Iniciativa Cinematográfica 2023
Por Pablo Bazarello
Aída Marques e Ivelise Ferreira pelo documentário “Nelson Pereira dos Santos: Vida de cinema”
Entrevista com Aída Marques
Todo ano, a ACCRJ concede o Prêmio de Melhor Iniciativa Cinematográfica para indivíduos que se destacam nas mais variadas áreas da produção de cinema. As eleitas em 2023 foram Aída Marques e Ivelise Ferreira, pela direção do documentário “Nelson Pereira dos Santos: Vida de cinema”, que fez sua estreia no prestigiado Festival de Cannes em maio de 2023.
Ivelise Ferreira é viúva do icônico cineasta que dá título ao documentário e que dirigiu clássicos absolutos da nossa cinematografia, como “Vidas secas” (1963) e “Memórias do cárcere” (1984). Aída Marques é cineasta e professora de Cinema na Universidade Federal Fluminense (UFF). A ACCRJ teve a oportunidade de entrevistar Aída Marques sobre o documentário e a premiação. Confira a conversa, a seguir.

§ **ENUNCIADO**: De acordo com o trecho do texto, em que festival e em que mês e ano o documentário "Nelson Pereira dos Santos: Vida de cinema" estreou?

§ **DADOS EXIBIDOS**:

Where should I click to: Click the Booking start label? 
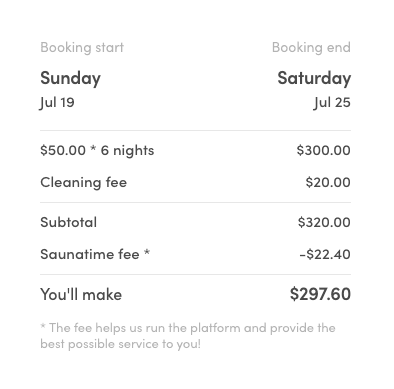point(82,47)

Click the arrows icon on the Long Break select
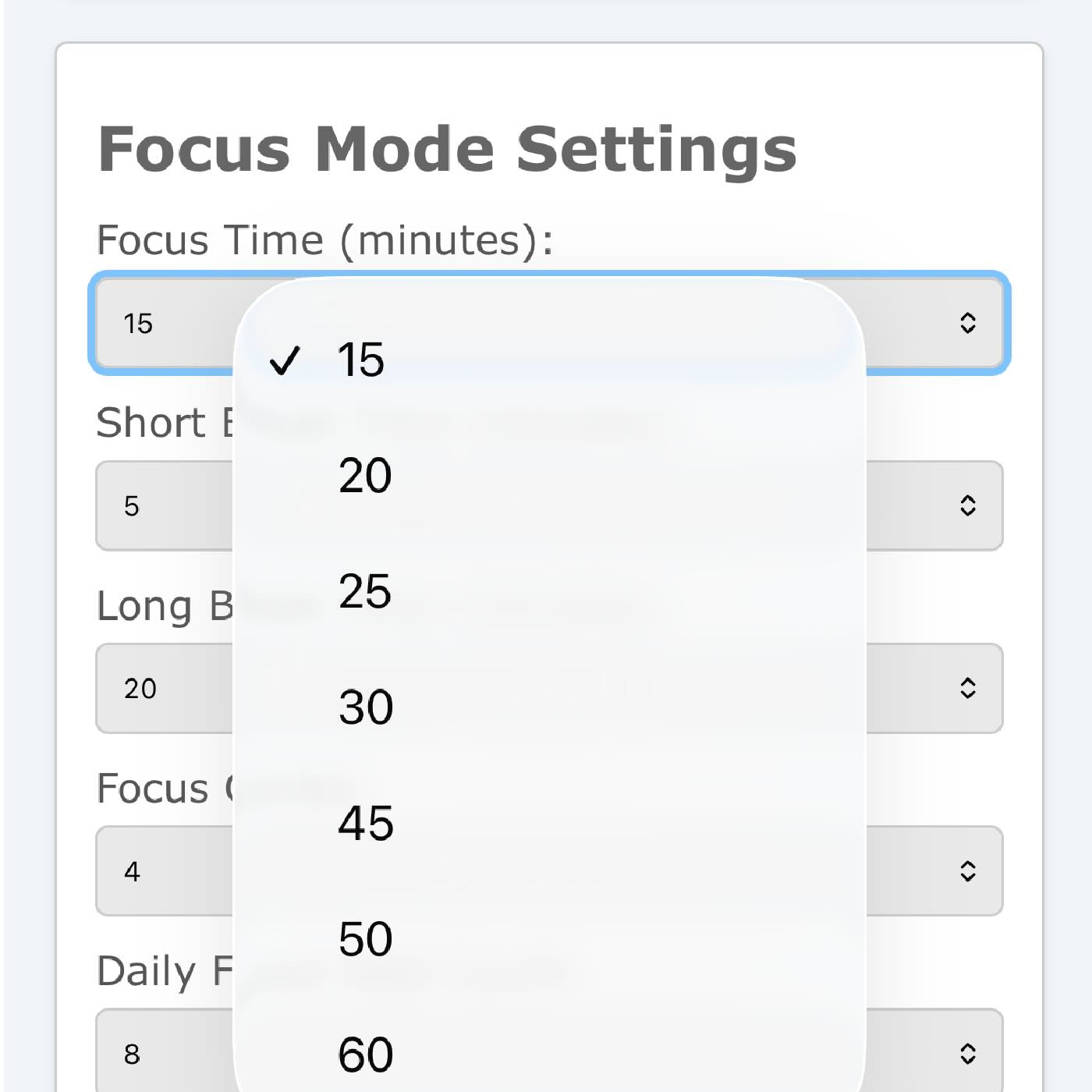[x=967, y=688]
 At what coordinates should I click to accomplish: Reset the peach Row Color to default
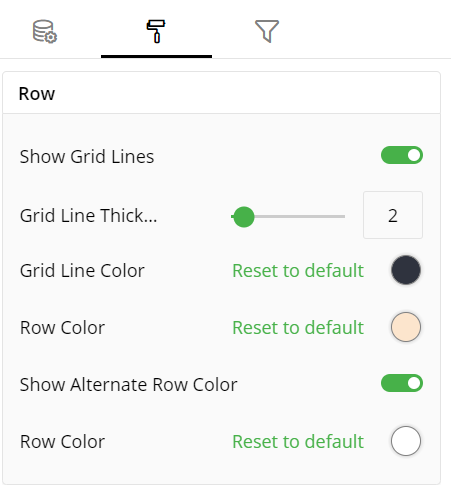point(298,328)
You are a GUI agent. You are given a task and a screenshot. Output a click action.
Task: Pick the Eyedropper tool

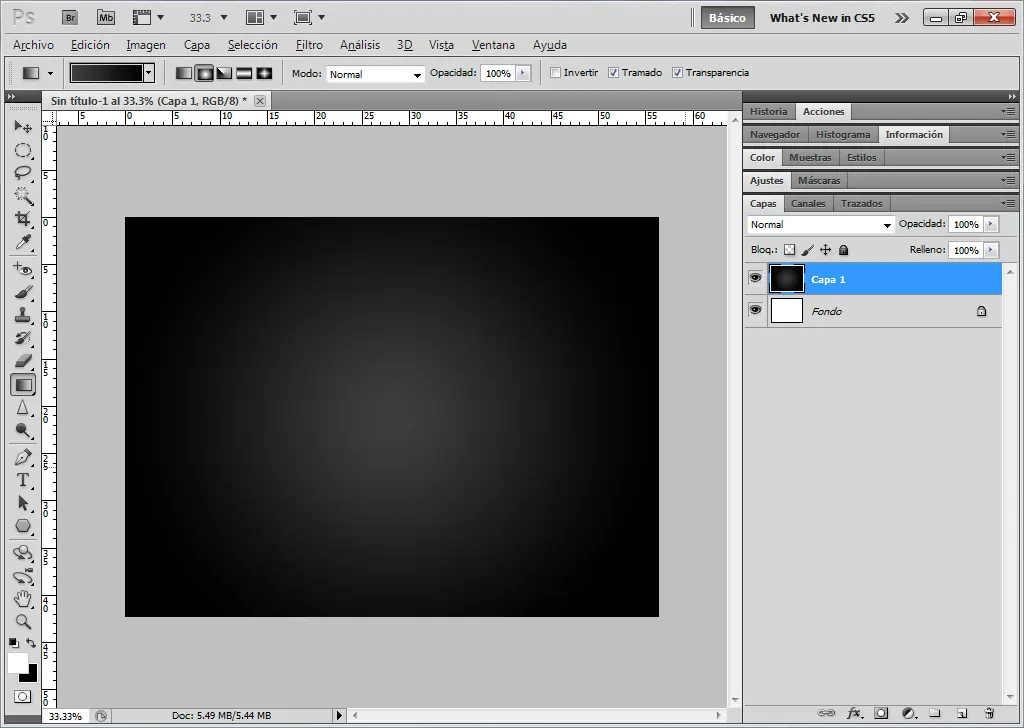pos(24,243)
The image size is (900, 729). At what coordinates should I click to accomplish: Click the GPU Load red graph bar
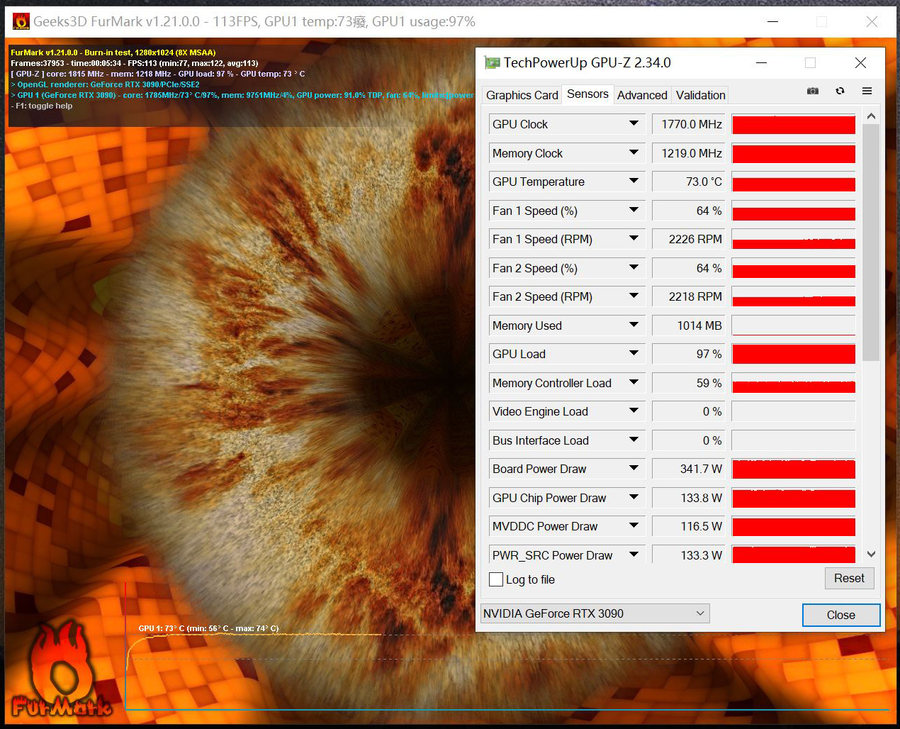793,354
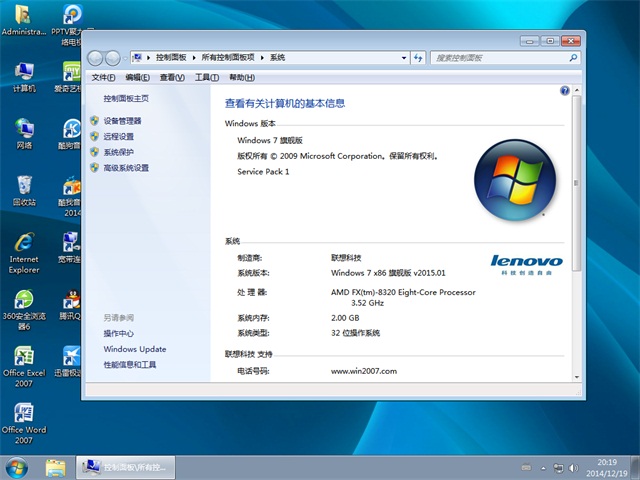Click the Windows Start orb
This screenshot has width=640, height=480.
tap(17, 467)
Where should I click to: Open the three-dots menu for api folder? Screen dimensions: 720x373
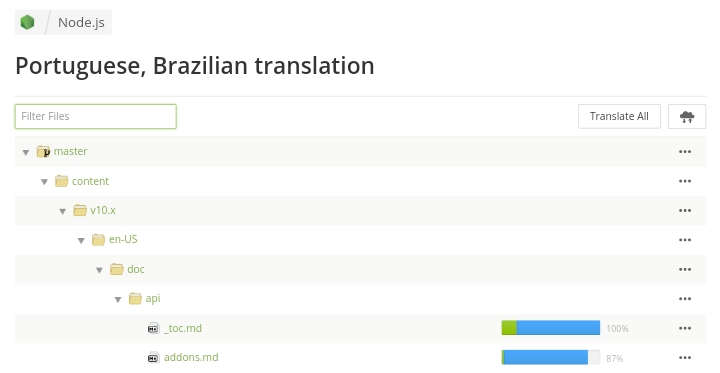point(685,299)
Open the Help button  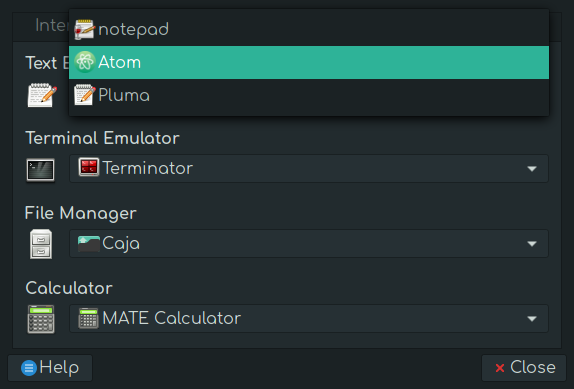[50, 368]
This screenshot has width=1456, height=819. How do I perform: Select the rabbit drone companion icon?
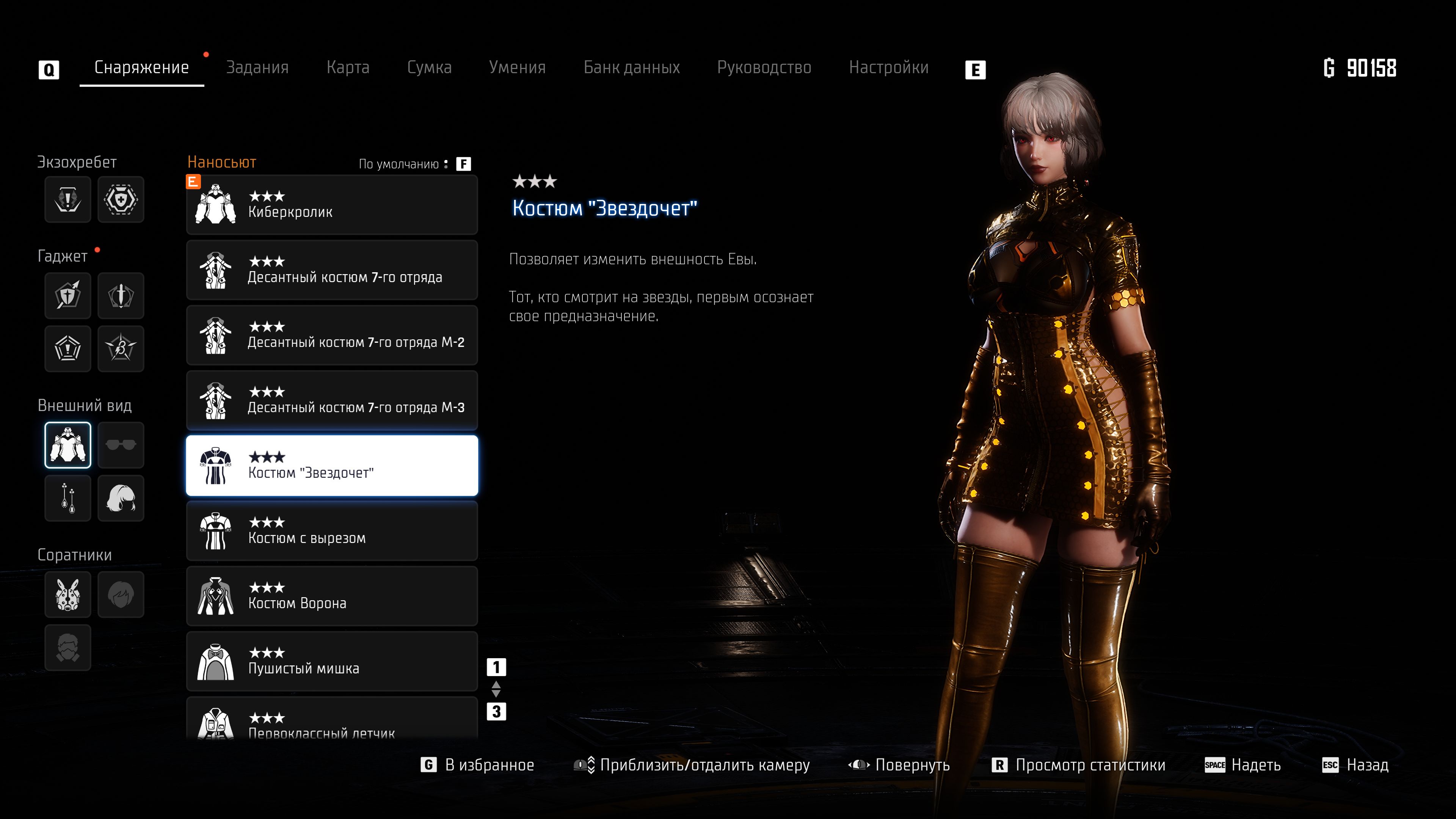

§ **RESPOSTA ESPERADA**: O documentário estreou no Festival de Cannes, em maio de 2023.